4. vacuum stirring-up drying machine as claimed in claim 3, it is characterized in that, the lower surface of described cylinder cylinder (1) is equidistantly interval with some deflection plates (17), the inwall of described cylindrical shell (6) lower surface is equidistantly interval with some deflection plates (17), described steam inlet (14) place is provided with a steam diverter (18), described steam diverter (18) is fixedly mounted on the lower surface of described cylinder cylinder (1), position and described steam inlet (14) just right.

5. the vacuum stirring-up drying machine as described in one of claim 1-4, is characterized in that, described heat insulation layer (10) is ceramic fibre coating, and thickness is 3-8mm, and even application is on the inwall of described cylindrical shell (6).
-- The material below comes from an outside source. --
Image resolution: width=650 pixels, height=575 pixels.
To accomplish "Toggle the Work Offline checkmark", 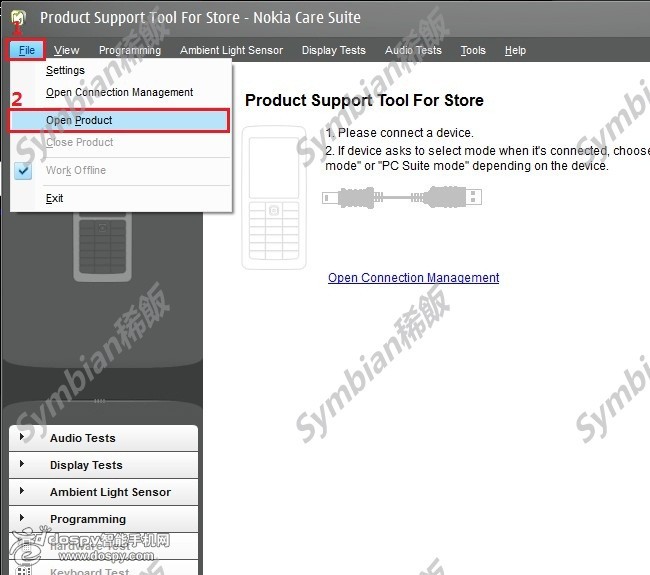I will point(25,170).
6. vacuum stirring-up drying machine as claimed in claim 5, it is characterized in that, described ceramic fibre coating is made up of ceramic fibre, described ceramic fibre its be made up of the raw material of following parts by weight: nano titanium oxide 3-5 part, alumina in Nano level 4-9 part, vanadic anhydride 2-8 part, nanometer silicon carbide 5-7 part, micron order carborundum 35-45 part, dispersant 1-5 part, zirconium latex 3-4 part, dolomite dust 4-8 part, micron order aluminium oxide 30-40 part.
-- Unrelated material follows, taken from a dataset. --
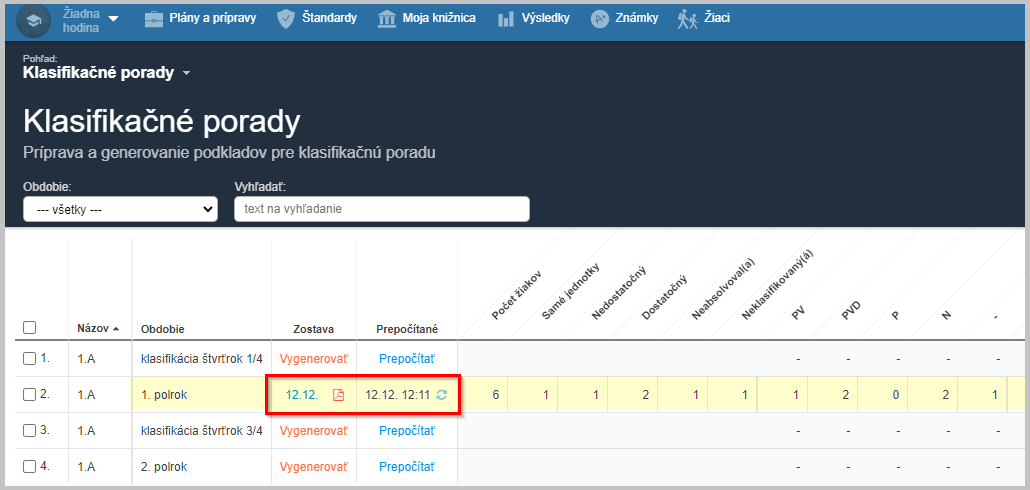Image resolution: width=1030 pixels, height=490 pixels.
Task: Click the walking students icon for Žiaci
Action: click(687, 19)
7. vacuum stirring-up drying machine as claimed in claim 6, it is characterized in that, the particle diameter of described alumina in Nano level is 55-70nm, the particle diameter of described micron order aluminium oxide is 12-17 μm, the particle diameter of described Nano titanium dioxide is 20-40nm, the particle diameter of described nanometer silicon carbide is 30-40nm, and the particle diameter of described micron order carborundum is 4-8 μm.

8. vacuum stirring-up drying machine as claimed in claim 7, it is characterized in that, described dispersant is the mixture of sodium metasilicate and calcium carbonate, described sodium metasilicate and calcium carbonate in mass ratio 3:1 mix, described zirconium latex is the mixture of zirconium dioxide, yttria and hydrogen peroxide, the mass ratio of described zirconium dioxide and yttria is 95:5, and the mass ratio of described zirconium dioxide and hydrogen peroxide is 1:5.
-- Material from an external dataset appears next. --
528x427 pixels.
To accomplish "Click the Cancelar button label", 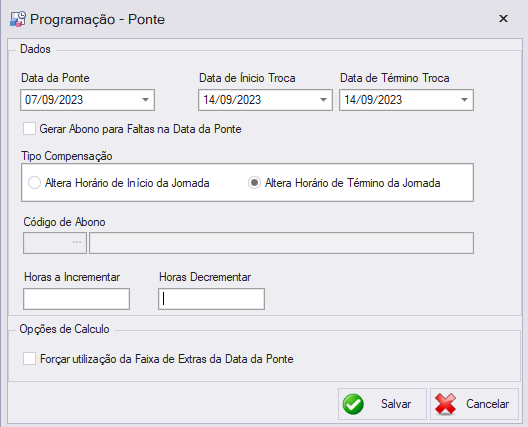I will [487, 404].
9. vacuum stirring-up drying machine as claimed in claim 7, it is characterized in that, the preparation technology of described ceramic fibre is: nano titanium oxide good for proportioning, alumina in Nano level, vanadic anhydride, nanometer silicon carbide, micron order carborundum, dispersant, zirconium latex, dolomite dust and micron order aluminium oxide are stirred in stirrer for mixing, adopt wet method vacuum forming, after shaping at 120 DEG C dry 20h, finally be processed into product, inspection warehouse-in.